Suspected Ukrainian hackers impersonating Russian ministries to spy on industry

According to researchers, a hacker group believed to be linked to Ukraine is conducting a new cyber espionage campaign against the Russian scientific and industrial sectors. The Russian cybersecurity company F.A.C.C.T. detected fraudulent emails that appeared to be from Russia’s Ministry of Industry and Trade. These emails, detailed in a report published on Wednesday, urged local defense industry firms to place orders with correctional facilities and suggested working with prisoners possessing mechanical and engineering expertise. Embedded within the emails was a malicious archive containing an executable file. When opened, this file deployed a remote access malware known as Ozone, enabling attackers to gain control over infected devices. F.A.C.C.T. linked the operation to a suspected pro-Ukraine cyber threat group known as Sticky Werewolf. This group is known to primarily target government bodies, research institutions, and industrial firms across Russia, Poland, and Belarus. Researchers noted that Sticky Werewolf utilizes various hacking tools, including the Darktrack and Ozone remote access trojans, as well as the Glory Stealer and MetaStealer malware.

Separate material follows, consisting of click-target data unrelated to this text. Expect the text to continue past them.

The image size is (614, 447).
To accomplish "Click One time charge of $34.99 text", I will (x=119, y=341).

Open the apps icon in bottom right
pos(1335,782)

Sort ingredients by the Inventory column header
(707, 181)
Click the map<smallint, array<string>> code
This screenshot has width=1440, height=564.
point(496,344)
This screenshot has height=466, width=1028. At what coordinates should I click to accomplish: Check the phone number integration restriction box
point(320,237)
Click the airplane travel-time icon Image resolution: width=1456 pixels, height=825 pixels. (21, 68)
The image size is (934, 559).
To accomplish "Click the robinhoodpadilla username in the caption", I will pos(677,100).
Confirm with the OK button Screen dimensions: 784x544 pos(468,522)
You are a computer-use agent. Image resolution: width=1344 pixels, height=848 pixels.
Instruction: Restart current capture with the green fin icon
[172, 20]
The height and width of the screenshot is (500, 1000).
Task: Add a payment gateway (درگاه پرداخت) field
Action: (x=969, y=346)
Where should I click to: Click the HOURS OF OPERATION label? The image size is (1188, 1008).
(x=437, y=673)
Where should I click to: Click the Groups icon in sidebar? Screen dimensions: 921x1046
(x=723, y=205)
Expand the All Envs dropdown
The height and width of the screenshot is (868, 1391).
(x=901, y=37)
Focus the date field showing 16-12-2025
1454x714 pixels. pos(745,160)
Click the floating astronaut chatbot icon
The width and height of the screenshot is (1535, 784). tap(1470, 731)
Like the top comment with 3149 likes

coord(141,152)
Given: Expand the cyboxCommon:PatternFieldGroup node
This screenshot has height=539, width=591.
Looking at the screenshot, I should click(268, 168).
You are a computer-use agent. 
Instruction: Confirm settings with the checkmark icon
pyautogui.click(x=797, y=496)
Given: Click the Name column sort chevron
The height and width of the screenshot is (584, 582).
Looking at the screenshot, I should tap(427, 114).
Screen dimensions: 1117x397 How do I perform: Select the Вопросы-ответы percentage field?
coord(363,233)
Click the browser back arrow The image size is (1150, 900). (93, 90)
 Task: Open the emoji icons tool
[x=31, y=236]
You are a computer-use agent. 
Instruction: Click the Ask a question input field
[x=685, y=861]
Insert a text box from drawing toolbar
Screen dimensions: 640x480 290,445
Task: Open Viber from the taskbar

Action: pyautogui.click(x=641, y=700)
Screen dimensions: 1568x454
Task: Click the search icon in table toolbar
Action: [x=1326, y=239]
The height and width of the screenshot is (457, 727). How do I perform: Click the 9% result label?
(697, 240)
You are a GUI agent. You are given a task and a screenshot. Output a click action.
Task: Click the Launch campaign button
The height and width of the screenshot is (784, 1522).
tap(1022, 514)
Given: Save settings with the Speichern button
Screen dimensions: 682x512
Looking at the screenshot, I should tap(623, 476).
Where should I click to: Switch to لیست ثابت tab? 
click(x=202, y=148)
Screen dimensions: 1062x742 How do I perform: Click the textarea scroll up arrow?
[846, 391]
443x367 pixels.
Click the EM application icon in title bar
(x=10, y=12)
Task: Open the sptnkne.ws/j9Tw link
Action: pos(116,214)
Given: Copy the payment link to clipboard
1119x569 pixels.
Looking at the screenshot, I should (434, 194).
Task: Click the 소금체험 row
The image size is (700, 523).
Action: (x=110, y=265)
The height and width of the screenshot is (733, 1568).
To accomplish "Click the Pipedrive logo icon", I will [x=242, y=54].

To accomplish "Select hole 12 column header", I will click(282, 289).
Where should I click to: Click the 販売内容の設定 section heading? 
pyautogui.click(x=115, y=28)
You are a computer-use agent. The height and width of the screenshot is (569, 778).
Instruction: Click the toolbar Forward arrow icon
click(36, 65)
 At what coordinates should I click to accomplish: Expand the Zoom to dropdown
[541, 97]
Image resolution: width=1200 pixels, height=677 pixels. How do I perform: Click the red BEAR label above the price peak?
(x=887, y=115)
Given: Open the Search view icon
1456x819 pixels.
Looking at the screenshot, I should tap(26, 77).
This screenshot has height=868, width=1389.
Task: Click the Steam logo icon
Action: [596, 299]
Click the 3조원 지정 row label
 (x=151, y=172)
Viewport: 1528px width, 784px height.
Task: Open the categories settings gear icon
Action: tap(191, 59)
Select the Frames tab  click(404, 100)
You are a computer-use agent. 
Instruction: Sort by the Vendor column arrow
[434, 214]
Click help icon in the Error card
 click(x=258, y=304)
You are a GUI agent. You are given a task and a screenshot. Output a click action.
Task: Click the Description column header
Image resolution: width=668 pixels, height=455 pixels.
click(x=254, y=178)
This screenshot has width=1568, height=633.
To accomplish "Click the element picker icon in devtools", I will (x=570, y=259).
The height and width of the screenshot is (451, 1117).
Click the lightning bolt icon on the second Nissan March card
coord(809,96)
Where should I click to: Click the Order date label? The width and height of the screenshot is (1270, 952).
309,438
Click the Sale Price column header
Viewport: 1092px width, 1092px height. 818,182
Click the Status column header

The success of the group’s latest operation is unclear. F.A.C.C.T. reported that the attacks began shortly after the New Year holidays, with one of the phishing emails being discovered as recently as this week.
Sticky Werewolf has used similar tactics in previous attacks on Russian organizations. Last year, the group targeted a pharmaceutical company using a fake email posing as a decree from Russia’s Ministry of Emergency Situations. Before that, the hackers attacked a Russian microbiology research institute—engaged in vaccine development—through a phishing email impersonating the local Ministry of Construction.